After hearing further argument on these issues on 31 August 2021, I indicated that I proposed to order that APAM pay Mr Sheridan damages in the sum of $1,000, to dismiss the second plaintiff’s claim against APAM, and to make a declaration on APAM’s counterclaim.
I indicated that I would provide reasons. APAM then provided me with three offers of compromise that it had served. The parties argued the effect of these offers, and I reserved my decision. This is my ruling on the decision to make a declaration, and on costs.

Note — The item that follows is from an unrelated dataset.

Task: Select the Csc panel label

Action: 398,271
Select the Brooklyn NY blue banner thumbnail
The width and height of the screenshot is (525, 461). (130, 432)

Although there were two plaintiffs, the parties did not make any arguments that there should be different orders made in respect of the two plaintiffs. I consider this to have been a sensible approach, in circumstances where the second plaintiff was a company owned by Mr Sheridan. There was, in substance, one moving party, and it is appropriate that the one costs order be made in respect of the plaintiffs, rather than a separate and possibly different costs order being made in respect of each plaintiff.
A. APAM’s counterclaim
In its counterclaim, APAM sought declarations that it was entitled to exclude hire car drivers including Mr Sheridan from the premises if they did not comply with the requirements of the LDA scheme, and that Mr Sheridan and his company had trespassed by entering the premises without having complied with the LDA scheme. It also sought an injunction restraining Mr Sheridan and his company from entering onto and engaging in commercial hire car operations at the premises unless and until they hold valid licences. As noted above, in light of the observations made in my reasons that I had no basis for considering that Mr Sheridan was likely to trespass in the same way in the future unless he were restrained from doing so by court order, and in light of the fact that he has since applied for an LDA, APAM did not pursue its claim for injunctive relief.
Mr Sheridan submitted that I ought not to give APAM any declaratory relief. He argued that there was no utility in doing so because the reasons establish that APAM had the right to exclude and because events have moved on. In particular, the licensing scheme has been changed, and the Qantas lease has now expired. On the other hand, APAM contended that, although the detail of the licensing schemes may have changed, the central underlying fact remains — ie, that it as tenant has the right to exclude persons from the leased premises and as a corollary the right to impose a condition on their entry onto the leased premises. APAM contended that this warrants a declaration being made to put that point beyond further dispute.
If Mr Sheridan had not sued APAM and instead APAM had commenced a proceeding in which it as plaintiff made the allegations set out in its counterclaim, and it proved those allegations, the Court would have had little hesitation in making a declaration to record its conclusion that as a matter of law APAM had the right to exclude persons from its leased premises who did not comply with its entry requirements. I see no reason why the fact that the allegations are made in a counterclaim should lead to a different result.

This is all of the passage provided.